WHEN you are young the world is your oyster. Money might be a little tight, but you've got the energy and the time to travel the world.

More and more students are taking a gap year and taking off to far-flung places, but few journeys into foreign climes will be entirely without incident.

Reports of thieves, muggers, strange customs and worse, are worrying, but many still can't resist the lure of the open road.

Darlington student Janine Maddison was groped and flashed at as she travelled alone in search of adventure on a train through India. But despite this, and despite the number of high profile cases where young women have gone missing, been kidnapped and even murdered, the 23-year-old from Yarm Road in Darlington, maintains that travelling the world alone is the best thing she will ever do.

Janine started off nannying in America and Australia to save enough money to go to New Zealand, Thailand, Malasia, Singapore, Indonesia, Cambodia, Vietnam, Laos, Burma and India. She's met the Dalai Lama, been camel trekking, sky diving, hang-gliding, bungee jumping, acted as an extra in a Bollywood film, climbed volcanoes, gone snorkelling, caving and seen some of the world's most impressive temples.

"You experience things and get to learn more.
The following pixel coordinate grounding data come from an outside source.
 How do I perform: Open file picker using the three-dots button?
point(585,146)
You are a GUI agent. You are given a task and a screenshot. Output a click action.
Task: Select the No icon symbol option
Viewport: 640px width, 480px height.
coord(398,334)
Your confidence grows and you grow within yourself. It's freedom. There are no confinements you just have to answer to yourself," she says. "There's more to life than Darlington."

Janine knows her sense of adventure and determination to see the world probably worry her parents, but they try not to let her know it. They have an arrangement that if they do not get an email from her for two weeks they can start to worry, otherwise they have to assume she's either having too much fun or is miles away from the nearest internet caf.

Janine does admit, though, that at times travelling can be a bit daunting.

The incident in India was upsetting, but she stresses that she was in the country for several weeks and the incident on the train was just a small part of her experience in a country she describes as stunning. "I loved India. The incident on the train just really annoyed me, that they think they have the right to do that."

Her strength of character meant she could cope with being quite ill for eight days in Indonesia after drinking the local water. "It's common sense not to drink the water, but there was no other water available. I was travelling with this guy at that point and he looked after me. If he hadn't been there I would have been a bit stuck. After I had been sick, I stayed in a place that cost £4 a night. It was a real extravagance but I just wanted a room with a toilet in it."

Roughing it is all part of the travelling experience, though Janine admits that sharing a room with rats isn't much fun.

"It is easier travelling with someone, because you always have someone to talk to and you can halve the price of the rooms, but when you're on your own you meet more people," she says. "I'm still shy, but when I'm away I can make the first move to get to know people, because I have to if I don't want to spend all day on my own."

Janine is so hooked on travelling she plans to go to college to become a travel agent, but before she settles down there are more places she wants to see.

Her next stop round the world will be Zurich, where she has found work nannying, but she would also like to go to Italy and Canada.

For information about travelling Janine swears by the Lonely Planet website at www.lonelyplanet.com and uses the Almondbury nanny website at www.aupair-agency.com to find nannying work around the world.